Bayramda evde kalma tepkisi siyasidir
Malumunuz bu ramazan Bayramında bayramlaşmalar kısıtlı olduğu için iletişim araçları ile yapılacak. Cumhurbaşkanı Sayın Erdoğan’ın korona virüs tedbirleri nedeni ile yaptığı açıklama sonucuna baktım sosyal medya üzerinden bu bayramda anne ve babamı ziyaret edemeyeceğim diyenleri gördüm. Aslında bu paylaşımları yapanların anne ve babalarını bulup sormak lazım, oğlun sana her bayramda sürekli gelirmiydi diye.
Bu itirazı yapanlar tahmin ediyorum ki, zaten bayramlaşmayı muhtemelen telefonla yapıyordur. Ya da hiç aramayanlardır. Be kardeşim bu kısıtlamalar durup dururken yapılan bir kısıtlama değildir. Bu kısıtlamalar bizleri düşünerek yapılan kısıtlamalardır.
Ben her bayramda eski ve yeni bayramları kıyaslama yaparak yazarım.
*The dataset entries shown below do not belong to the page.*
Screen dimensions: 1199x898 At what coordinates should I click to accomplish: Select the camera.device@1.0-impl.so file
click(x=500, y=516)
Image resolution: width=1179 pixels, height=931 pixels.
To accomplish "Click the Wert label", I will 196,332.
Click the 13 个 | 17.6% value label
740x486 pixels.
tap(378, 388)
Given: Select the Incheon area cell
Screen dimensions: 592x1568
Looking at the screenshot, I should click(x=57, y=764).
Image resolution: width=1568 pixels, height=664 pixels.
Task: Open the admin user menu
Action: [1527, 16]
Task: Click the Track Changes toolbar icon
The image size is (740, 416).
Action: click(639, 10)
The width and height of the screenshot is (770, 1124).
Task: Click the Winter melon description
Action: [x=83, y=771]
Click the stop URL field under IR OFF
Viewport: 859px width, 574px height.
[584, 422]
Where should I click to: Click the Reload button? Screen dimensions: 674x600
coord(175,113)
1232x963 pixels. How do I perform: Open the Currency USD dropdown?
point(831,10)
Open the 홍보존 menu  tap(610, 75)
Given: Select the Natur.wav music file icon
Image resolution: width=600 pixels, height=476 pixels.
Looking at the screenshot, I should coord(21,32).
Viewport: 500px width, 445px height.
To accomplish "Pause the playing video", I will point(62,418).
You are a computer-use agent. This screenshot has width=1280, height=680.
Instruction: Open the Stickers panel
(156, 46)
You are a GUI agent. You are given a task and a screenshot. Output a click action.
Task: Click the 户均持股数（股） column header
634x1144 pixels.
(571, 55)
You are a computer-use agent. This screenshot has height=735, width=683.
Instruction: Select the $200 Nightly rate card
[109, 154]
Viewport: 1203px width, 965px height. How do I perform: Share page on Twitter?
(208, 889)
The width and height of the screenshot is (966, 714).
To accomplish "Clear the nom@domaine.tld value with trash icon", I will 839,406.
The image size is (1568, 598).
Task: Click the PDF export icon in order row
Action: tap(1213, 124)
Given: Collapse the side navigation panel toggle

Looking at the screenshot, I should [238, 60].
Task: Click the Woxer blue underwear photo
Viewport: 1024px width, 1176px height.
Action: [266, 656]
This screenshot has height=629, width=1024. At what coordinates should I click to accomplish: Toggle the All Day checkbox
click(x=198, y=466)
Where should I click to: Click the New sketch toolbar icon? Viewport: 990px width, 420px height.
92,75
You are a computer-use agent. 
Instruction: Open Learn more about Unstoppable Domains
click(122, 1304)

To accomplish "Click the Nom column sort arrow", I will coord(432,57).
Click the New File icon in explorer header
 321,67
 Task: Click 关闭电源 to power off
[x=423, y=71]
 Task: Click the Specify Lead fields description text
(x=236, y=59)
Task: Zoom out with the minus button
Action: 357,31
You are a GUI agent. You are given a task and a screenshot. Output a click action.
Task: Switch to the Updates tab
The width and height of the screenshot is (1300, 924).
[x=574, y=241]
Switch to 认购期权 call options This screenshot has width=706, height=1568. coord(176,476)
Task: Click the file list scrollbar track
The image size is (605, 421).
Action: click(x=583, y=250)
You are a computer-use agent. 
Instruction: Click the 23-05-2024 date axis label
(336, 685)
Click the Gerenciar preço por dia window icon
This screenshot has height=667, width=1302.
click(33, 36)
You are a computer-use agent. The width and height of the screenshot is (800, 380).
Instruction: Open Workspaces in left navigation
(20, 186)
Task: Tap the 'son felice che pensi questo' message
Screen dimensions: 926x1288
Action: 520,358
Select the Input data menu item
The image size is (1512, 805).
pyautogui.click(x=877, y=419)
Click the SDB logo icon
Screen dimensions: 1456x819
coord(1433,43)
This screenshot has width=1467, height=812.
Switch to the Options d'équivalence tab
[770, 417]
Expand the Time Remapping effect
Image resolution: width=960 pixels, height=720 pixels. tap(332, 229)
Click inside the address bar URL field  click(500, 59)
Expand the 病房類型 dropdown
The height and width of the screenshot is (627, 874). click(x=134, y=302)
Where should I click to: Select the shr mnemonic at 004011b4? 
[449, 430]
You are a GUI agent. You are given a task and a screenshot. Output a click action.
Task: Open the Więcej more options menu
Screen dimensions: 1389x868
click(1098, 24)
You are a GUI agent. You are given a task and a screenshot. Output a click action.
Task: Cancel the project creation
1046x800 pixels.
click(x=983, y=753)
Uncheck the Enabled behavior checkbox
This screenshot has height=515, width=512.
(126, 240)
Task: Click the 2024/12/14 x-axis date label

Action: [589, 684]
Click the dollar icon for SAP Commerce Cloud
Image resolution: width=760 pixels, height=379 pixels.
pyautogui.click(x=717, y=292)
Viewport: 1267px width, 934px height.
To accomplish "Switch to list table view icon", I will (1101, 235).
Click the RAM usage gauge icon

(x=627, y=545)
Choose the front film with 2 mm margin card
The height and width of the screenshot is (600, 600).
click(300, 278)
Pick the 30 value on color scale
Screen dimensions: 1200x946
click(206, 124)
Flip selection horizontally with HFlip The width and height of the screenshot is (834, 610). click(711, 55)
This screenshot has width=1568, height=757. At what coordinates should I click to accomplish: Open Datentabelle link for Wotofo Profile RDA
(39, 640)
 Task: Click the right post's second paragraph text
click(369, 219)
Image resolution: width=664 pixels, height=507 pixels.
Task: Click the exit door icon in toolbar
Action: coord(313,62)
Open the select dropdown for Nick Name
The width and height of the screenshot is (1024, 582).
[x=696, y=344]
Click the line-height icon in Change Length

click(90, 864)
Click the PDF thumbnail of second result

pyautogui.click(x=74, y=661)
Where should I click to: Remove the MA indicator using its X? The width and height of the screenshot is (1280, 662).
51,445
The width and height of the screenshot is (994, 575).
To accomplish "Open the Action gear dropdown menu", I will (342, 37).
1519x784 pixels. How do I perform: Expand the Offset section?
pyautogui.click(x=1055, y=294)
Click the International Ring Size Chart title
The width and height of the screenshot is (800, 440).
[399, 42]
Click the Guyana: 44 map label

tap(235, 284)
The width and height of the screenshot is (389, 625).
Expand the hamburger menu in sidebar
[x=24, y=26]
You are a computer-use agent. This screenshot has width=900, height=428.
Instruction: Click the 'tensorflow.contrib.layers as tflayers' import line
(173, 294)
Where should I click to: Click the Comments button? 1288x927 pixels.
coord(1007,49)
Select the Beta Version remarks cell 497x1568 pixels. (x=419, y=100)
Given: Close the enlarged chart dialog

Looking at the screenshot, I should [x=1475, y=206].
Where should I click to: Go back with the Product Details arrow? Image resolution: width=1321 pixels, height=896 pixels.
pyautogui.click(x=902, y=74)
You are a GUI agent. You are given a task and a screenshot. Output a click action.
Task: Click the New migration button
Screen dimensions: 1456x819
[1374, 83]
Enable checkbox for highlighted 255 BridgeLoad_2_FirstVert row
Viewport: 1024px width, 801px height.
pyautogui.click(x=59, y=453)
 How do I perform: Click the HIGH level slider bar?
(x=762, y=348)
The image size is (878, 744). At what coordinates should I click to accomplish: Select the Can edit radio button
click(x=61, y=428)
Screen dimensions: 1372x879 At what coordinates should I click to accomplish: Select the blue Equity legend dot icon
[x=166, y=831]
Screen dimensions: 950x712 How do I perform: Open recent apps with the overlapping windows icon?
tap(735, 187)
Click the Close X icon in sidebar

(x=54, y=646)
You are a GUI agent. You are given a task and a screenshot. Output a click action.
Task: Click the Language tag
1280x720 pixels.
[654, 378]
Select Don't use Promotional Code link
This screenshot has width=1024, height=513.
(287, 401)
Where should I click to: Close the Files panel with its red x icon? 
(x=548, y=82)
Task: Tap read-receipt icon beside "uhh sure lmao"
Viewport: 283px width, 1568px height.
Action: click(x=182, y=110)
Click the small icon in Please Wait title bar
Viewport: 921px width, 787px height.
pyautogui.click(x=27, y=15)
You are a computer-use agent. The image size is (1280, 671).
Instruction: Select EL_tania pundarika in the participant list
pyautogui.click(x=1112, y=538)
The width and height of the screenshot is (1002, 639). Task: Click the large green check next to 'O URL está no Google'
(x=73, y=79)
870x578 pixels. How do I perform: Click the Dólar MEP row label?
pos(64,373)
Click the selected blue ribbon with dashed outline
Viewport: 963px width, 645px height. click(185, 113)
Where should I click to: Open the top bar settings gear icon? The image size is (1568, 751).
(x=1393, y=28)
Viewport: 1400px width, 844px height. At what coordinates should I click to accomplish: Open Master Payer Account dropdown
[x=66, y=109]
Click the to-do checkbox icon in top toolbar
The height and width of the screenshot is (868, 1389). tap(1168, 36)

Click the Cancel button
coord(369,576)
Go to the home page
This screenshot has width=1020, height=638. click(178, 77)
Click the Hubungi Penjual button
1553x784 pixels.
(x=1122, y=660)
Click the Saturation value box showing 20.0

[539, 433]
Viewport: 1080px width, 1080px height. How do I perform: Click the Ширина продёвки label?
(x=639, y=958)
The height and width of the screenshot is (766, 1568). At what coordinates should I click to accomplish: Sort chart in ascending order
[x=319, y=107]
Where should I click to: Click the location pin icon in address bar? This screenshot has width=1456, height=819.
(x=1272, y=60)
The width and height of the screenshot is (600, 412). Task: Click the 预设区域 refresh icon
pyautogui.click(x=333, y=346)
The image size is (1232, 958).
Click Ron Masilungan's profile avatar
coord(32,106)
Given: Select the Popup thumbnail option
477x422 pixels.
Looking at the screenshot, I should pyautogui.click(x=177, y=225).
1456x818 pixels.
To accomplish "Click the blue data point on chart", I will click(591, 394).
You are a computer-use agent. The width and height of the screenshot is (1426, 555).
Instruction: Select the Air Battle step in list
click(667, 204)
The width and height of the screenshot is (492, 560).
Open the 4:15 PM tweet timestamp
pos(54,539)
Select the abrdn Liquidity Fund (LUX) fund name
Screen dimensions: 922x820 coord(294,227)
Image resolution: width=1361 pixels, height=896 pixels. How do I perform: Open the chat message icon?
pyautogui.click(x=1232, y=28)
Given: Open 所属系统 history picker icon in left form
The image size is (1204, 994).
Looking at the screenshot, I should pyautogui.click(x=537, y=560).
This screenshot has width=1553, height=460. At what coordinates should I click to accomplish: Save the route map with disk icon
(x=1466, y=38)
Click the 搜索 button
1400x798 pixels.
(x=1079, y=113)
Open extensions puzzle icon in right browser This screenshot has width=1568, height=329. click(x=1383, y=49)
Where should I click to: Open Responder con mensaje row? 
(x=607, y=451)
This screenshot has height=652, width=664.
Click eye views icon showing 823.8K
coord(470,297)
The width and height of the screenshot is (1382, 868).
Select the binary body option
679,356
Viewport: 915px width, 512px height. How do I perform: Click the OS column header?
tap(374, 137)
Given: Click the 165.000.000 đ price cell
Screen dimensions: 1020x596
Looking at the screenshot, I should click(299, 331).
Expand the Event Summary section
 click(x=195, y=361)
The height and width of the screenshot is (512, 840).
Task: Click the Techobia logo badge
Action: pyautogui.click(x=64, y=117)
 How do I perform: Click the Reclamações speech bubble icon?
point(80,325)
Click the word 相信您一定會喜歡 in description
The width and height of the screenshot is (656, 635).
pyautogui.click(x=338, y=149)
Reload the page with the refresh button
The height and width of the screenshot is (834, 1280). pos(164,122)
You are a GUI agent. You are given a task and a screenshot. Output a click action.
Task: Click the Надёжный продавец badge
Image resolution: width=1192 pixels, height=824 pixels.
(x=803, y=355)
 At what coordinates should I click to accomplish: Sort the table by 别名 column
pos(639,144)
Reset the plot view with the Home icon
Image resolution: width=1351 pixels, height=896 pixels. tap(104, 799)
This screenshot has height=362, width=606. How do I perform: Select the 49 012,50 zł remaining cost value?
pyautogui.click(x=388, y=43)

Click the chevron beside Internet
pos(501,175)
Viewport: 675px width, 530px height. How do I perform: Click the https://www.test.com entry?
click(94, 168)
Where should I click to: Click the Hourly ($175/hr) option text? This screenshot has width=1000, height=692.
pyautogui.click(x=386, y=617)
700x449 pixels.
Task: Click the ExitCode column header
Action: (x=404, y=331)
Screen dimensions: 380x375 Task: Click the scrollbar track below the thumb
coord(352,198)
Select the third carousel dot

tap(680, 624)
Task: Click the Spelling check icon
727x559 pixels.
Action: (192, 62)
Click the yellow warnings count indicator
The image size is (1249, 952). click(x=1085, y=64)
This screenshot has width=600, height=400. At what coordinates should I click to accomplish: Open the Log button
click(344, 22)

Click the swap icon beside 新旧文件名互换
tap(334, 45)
Sonra bu yazılarıma gelen mesajlara baktığımda inanın çok haklı olduğumu görürüm. Bayramlaşmalar eskisi gibi yapılmıyor, çok kişi ya tatile, ya da başka yere giderek bayramı tatil olarak kullanıyordu.
Elbette bayramlarda büyüklerimizin ellerini öpmeliyiz. Bayramın asıl amacı da budur. Ama anne ve babasını sadece bayramlarda ziyaret edip elini öpenler kusura bakmasın evladım diye kendini aldatmasın. Eğer anne ve babanı sağlığında imkan buldukça ziyaret ediyorsan gerçek evlatsın. Yoksa bayramdan bayrama ziyaret etmek reklamdan başka değil.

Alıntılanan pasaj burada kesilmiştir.